## begin Supplied passage
Logo Questions Linux Laravel Mysql Ubuntu Git Menu
 

Linux: Managing virtual memory mapping within my process for fast emulation

Recently it occurred to me that a lot of emulators are slow because they have to simulate not just the CPU but also the memory of the emulated device. When the device has memory-mapped I/O, virtual memory, or just unused address space, then every memory access has to be simulated in software.

I feel like it might be a lot faster if the OS did this for us, by means of virtual memory. I'll use Game Boy emulation as an example for simplicity's sake but obviously this method would be better for newer, more powerful machines.

The Game Boy memory map is roughly:

  • 0x0000 - 0x7FFF: Mapped to cartridge ROM
    • Most cartridges have 0x0000 - 0x3FFF fixed and 0x4000 - 0x7FFF bank-switchable by writing to 0x2000
  • 0x8000 - 0x9FFF: Video RAM (only accessible when not currently rendering)
  • 0xA000 - 0xBFFF: Mapped to cartridge (usually battery-backed RAM)
  • 0xC000 - 0xDFFF: Internal RAM (0xD000 - 0xDFFF is bankswitched on GB Color)
  • 0xE000 - 0xFDFF: Mirror of internal RAM
  • 0xFE00 - 0xFE9F: Object Attribute Memory (sprite RAM)
  • 0xFEA0 - 0xFEFF: Unmapped (open bus or something, unsure)
  • 0xFF00 - 0xFF7F: Memory-mapped I/O (sound system, video control, etc)
## end Supplied passage
## begin Source excerpt
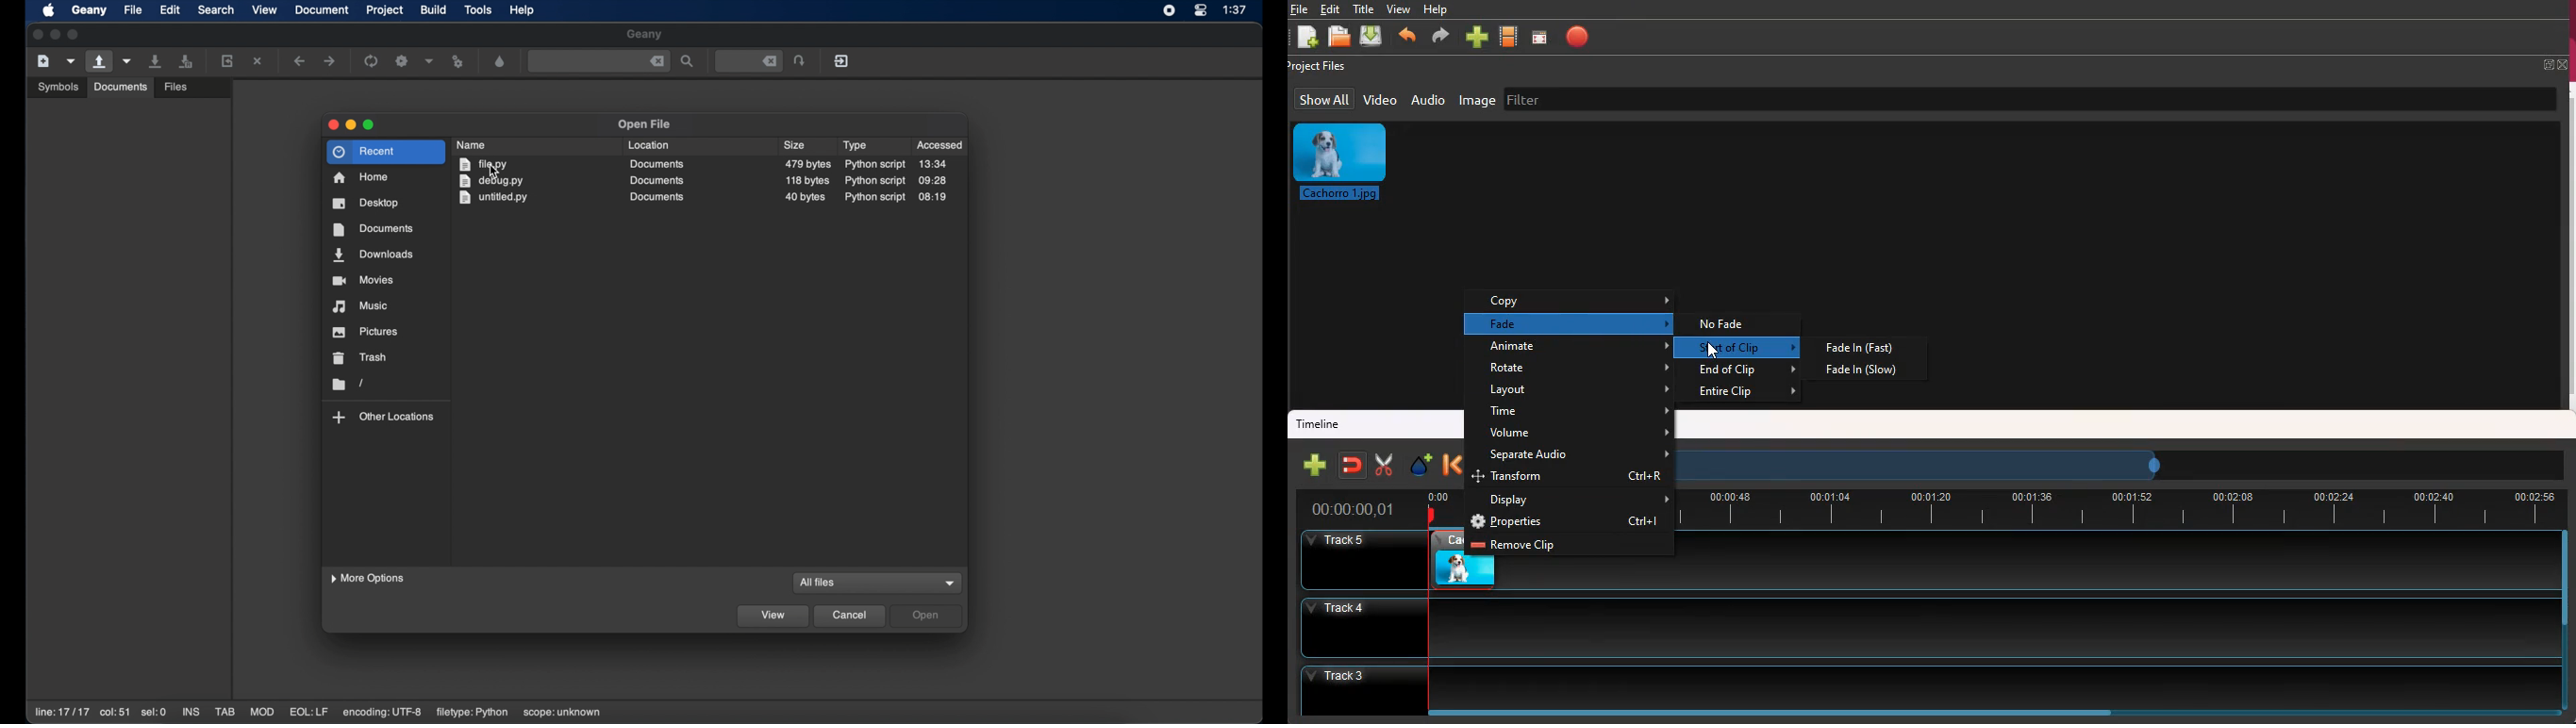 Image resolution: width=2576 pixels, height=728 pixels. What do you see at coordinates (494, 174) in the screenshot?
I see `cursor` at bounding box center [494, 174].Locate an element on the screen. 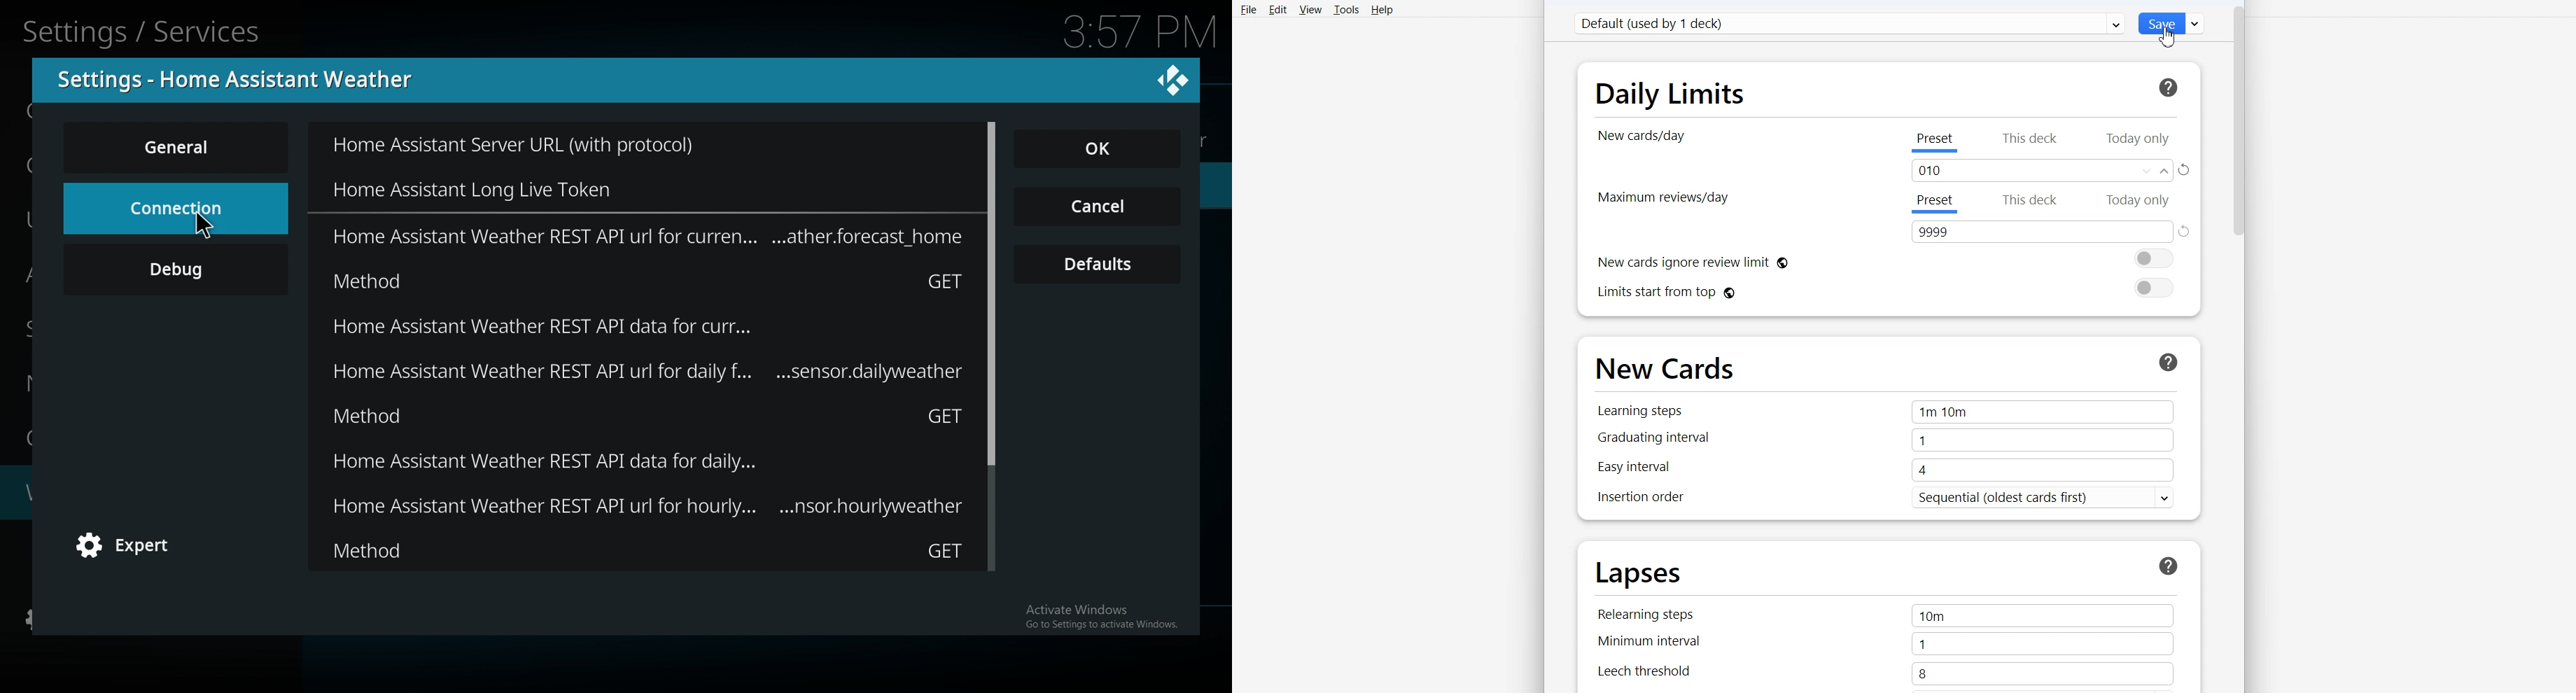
## end Source excerpt
> **Things to do**
a - In the post on emulator memory mapping, what address range holds the Object Attribute Memory?
b - According to the post on emulator memory mapping, which conditions on an emulated device force every memory access to be simulated in software? List them all.
c - Extend the post on emulator memory mapping, picking up right after its final line.
The material plays no role in this work.

> **Solved problems**
a - 0xFE00 - 0xFE9F

b -
- Memory-mapped I/O
- Virtual memory
- Unused address space

c -
  • 0xFE80 - 0xFFFF: Internal RAM

So a traditional emulator has to translate every memory access something like:

if(addr < 0x4000) return rom[addr];
else if(addr < 0x8000) return rom[(addr - 0x4000) + (0x4000 * cur_rom_bank)];
else if(addr < 0xA000) {
    if(vram_accessible) return vram[addr - 0x8000];
    else return 0xFF;
}
else if(addr < 0xC000) return saveram[addr - 0xA000];
else if(addr < 0xE000) return ram[addr - 0xC000];
else if(addr < 0xFE00) return ram[addr - 0xE000];
else if(addr < 0xFE9F) return oam[addr - 0xFE00];
else if(addr < 0xFF00) return 0xFF; //or whatever should be here
else if(addr < 0xFF80) return handle_io_read(addr);
else return hram[addr - 0xFF80];

Obviously that can be optimized by using a switch or table, but still it's a lot of code to run for every memory access. We could potentially improve the emulation speed quite a bit by mapping some pages to those addresses in our process's memory map:

  • 0x0000 - 0x3FFF: R-- (no Exec flag because native CPU doesn't execute it)
  • 0x4000 - 0x7FFF: R--
  • 0x8000 - 0x9FFF: ---
  • 0xA000 - 0xBFFF: ---
  • 0xC000 - 0xDFFF: RW-
  • 0xE000 - 0xFDFF: RW- (and mapped to same physical page as 0xC000 - 0xDFFF)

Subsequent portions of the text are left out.